Police are monitoring South Park and Headington Hill Park in an effort to clamp down on drug dealing. They ask anyone who sees anything suspicious to contact them by phoning 101.

The Marston cycle path will be ‘rejuvenated’ this week. The County Council says “The resurfacing will take place in the week starting 3 September, and the path will be completely closed on 6 and 7 September. There will be alternative routes for cyclists during this short closure period.”

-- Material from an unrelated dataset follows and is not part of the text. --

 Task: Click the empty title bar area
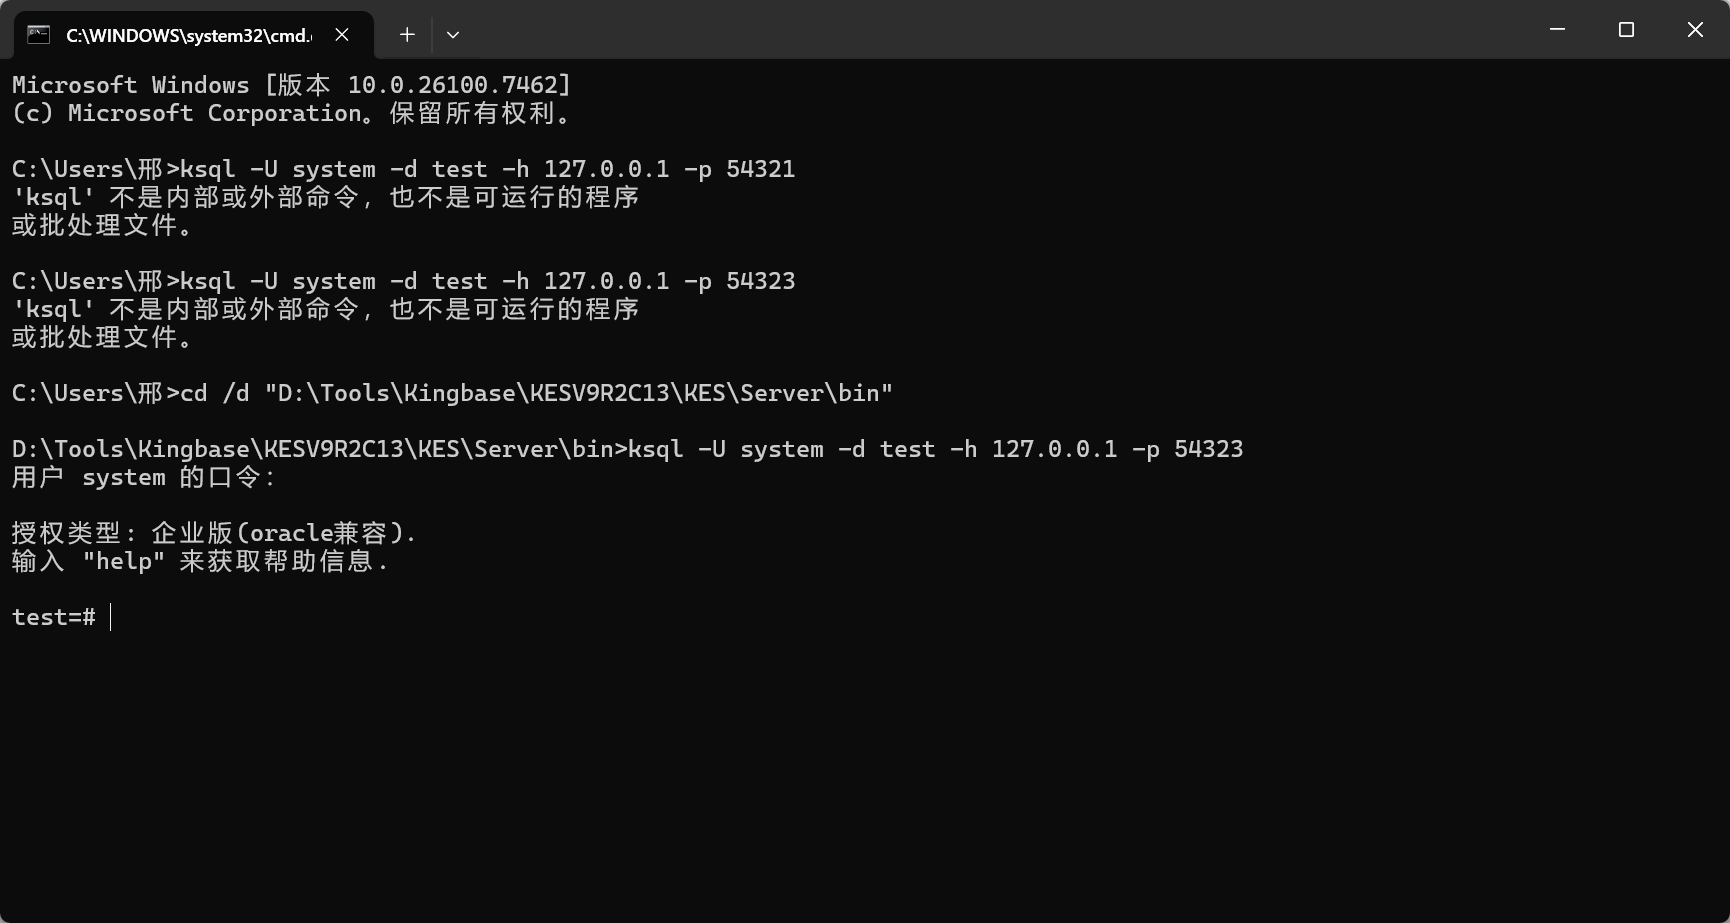pos(1000,30)
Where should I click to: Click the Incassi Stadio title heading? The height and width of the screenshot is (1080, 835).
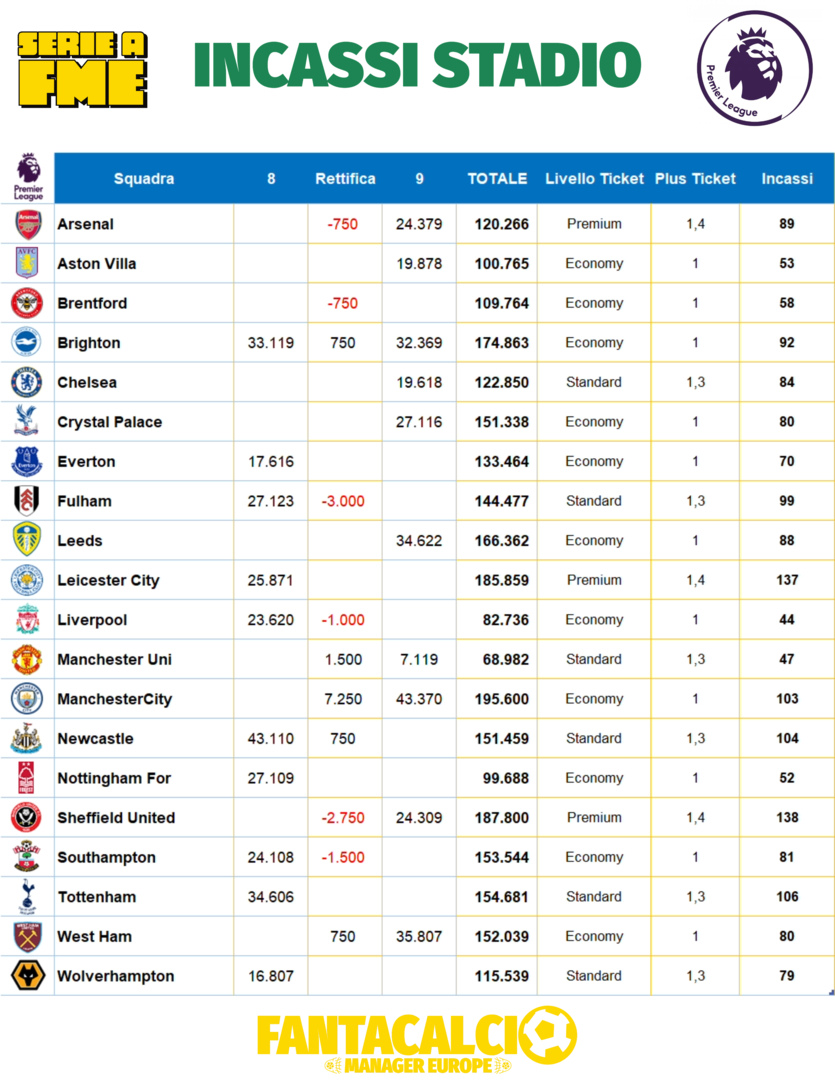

Marston’s Independent Councillor Mick Haines has published the second book in his ongoing biography series. I understand it’s currently only available via his daughter’s facebook page; I haven’t got a link for that. [Update 1700 03/09/2018 I now know that Mick’s new book is not part of his autobiography. It is “a fictional story based in Oxford in the 1950s and 60s”. Three pounds of the five pound cost is being donated to Cancer Research.]

My favourite Headington-related tweet:

Still no new posts on the Headington & Marston e-democracy forum this week.

HMOs in OX3

Oxford City Council operates a register of HMOs (houses in multiple occupancy) in the city. An HMO is defined as “a building or part of a building that is occupied by three or more people from two or more households (unrelated families) who share facilities such as a kitchen or bathroom, pay rent and it is their main place of residence.”The latest copy of the register (an Excel spreadsheet), dated  21 July 2017 is published on the Council’s website.

I have extracted the HMOs in the OX3 postcode area – there are 729 of them – and put them on a Google map.2 Explore at your leisure!

 

 The Council is currently consulting on the Preferred Options stage of the new Local Plan covering the period up to 2036. They are proposing a change in their planning policy on HMOs, arguing that purpose-built HMOs in the right locations could help the provision of affordable homes. If you are interested in this issue and the associated question of purpose-built student accommodation I strongly recommend you read the relevant sections of the Preferred Options document, i.e. paragraphs 3.52 and Option 19 on HMOs, and  3.53 – 3.67 and Option 20 on student accommodation, and send in your comments before the deadline of 25 August.

 

1. oxford_hmo_licensing_guide

2. A few premises with more than one HMO (e.g. a house with 2 flats) might only show as one marker on the map.